[Opening GIVEN PASSAGE section]

Two or three years ago, I read a story about a little boy who visited the Detroit Zoo with his parents. The zoo, it seems, had recreated the backgrounds of certain well-known children’s stories. One of these was the story of The Three Little Pigs. The boy and his parents stopped to admire the setting. “Look,” said the parents in pleased surprise. “Why the houses really are made of bricks and straw and wood.” The little boy couldn’t understand their astonishment. “What else would they be made of?” he asked.
I felt a pang of regret for the lost magic of childhood when I read that story, for I believe that as children, we have an instinctive acceptance of the good as true. But as we grow up and enter a world which seems both materialistic and competitive, we begin to compromise with truth and even to substitute for it the half-truth, the half-good. And I believe that to be really happy, we must come back consciously to the truth we accepted unconsciously when we were children.
Most of us start on this road back—this road home, really—only when, like the Prodigal Son, everything else has failed. I think that a personal philosophy is usually born of despair and of the refusal to accept despair. Somewhere in each of us is an instinctive feeling that life is not supposed to be as hard as it seems to be, that life is supposed to be good. And I believe that no person, not even a criminal, does evil for evil’s sake, but because he hopes that by his act, he will obtain his good.
I believe that this basic good for which we are all looking is love. I don’t mean romantic love, or even the more selfless love of parent for child, although these are expressions of it. In a more ideal form, we call it the “brotherhood of man.” Its composites are goodwill, tolerance, and understanding. But I believe that they cannot truly fulfill their purpose without the dynamic of love.

[Closing GIVEN PASSAGE section]

PROBLEMS AND TASKS:
A: Write out the part of the essay on truth and love starting with "Most of us start" and going on through "dynamic of love.".
B: Write what comes next in the essay on truth and love, picking up after its final sentence.
The items after this essay come from a separate source.

[Opening RECORDS SHOWN section]

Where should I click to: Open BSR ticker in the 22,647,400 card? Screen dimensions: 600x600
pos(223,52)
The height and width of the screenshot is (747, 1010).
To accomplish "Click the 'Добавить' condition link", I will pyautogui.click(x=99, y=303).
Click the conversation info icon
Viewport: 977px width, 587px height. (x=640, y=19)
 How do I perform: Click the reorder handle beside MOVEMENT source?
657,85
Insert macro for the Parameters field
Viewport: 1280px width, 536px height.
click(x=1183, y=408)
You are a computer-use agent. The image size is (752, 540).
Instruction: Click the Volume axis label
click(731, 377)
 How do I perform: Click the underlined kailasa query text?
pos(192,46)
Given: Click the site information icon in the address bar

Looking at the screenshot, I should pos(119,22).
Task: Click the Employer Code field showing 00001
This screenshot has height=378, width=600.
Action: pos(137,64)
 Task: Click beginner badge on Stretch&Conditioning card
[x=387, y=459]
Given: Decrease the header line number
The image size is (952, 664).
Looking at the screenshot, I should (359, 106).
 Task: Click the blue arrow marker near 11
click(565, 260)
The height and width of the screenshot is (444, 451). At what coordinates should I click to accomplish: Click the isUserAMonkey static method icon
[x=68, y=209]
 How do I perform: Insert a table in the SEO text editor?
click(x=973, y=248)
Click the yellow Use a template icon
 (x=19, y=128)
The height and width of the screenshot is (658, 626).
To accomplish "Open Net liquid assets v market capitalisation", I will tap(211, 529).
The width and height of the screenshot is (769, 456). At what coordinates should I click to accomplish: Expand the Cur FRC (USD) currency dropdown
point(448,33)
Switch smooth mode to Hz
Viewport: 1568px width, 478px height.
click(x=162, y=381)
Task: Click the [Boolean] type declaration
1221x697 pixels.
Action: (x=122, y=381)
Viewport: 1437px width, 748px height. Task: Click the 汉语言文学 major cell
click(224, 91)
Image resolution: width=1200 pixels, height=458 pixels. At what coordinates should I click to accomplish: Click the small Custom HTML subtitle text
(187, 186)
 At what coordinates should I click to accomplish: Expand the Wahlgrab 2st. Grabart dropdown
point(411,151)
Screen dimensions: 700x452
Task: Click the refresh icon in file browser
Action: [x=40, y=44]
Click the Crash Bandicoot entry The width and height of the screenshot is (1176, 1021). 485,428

[Closing RECORDS SHOWN section]

RESPONSE LIST:
A:
Most of us start on this road back—this road home, really—only when, like the Prodigal Son, everything else has failed. I think that a personal philosophy is usually born of despair and of the refusal to accept despair. Somewhere in each of us is an instinctive feeling that life is not supposed to be as hard as it seems to be, that life is supposed to be good. And I believe that no person, not even a criminal, does evil for evil’s sake, but because he hopes that by his act, he will obtain his good.
I believe that this basic good for which we are all looking is love. I don’t mean romantic love, or even the more selfless love of parent for child, although these are expressions of it. In a more ideal form, we call it the “brotherhood of man.” Its composites are goodwill, tolerance, and understanding. But I believe that they cannot truly fulfill their purpose without the dynamic of love.

B:
I believe that to receive love, I must be able to give it. And I believe that the first step toward that is the ability to love one’s self, not in pride or in vanity, but in the sense of being at peace with one’s self. I believe that I must learn to be patient with myself, as I try to be with others, not excusing my failures, but not despairing over them either. For I believe, as Walt Whitman put it: “No man understands any greatness or goodness but his own, or the indication of his own.” And I have found that the things I dislike in my fellow men are the things I dislike in myself.
I believe that in close personal relationships, I cannot bind those I love. I learned this not too long again from a person older and much wiser than myself. I had found a fledgling bird which had fallen out of its nest. I took it in, raised it, and when the time came to let it go, I couldn’t bring myself to do it. “You don’t really love it,” my friend said. And when I protested, he shook his head. “No,” he said gently, “what we really love, we let go free.”
I believe that love must express itself in actions, not in words, for the words have no meaning of themselves. And I believe that when I shall have learned to express love to my family, my neighbors, my country, and my world, I shall come in time to know the fullness of love, for I believe that love is God and that God is love.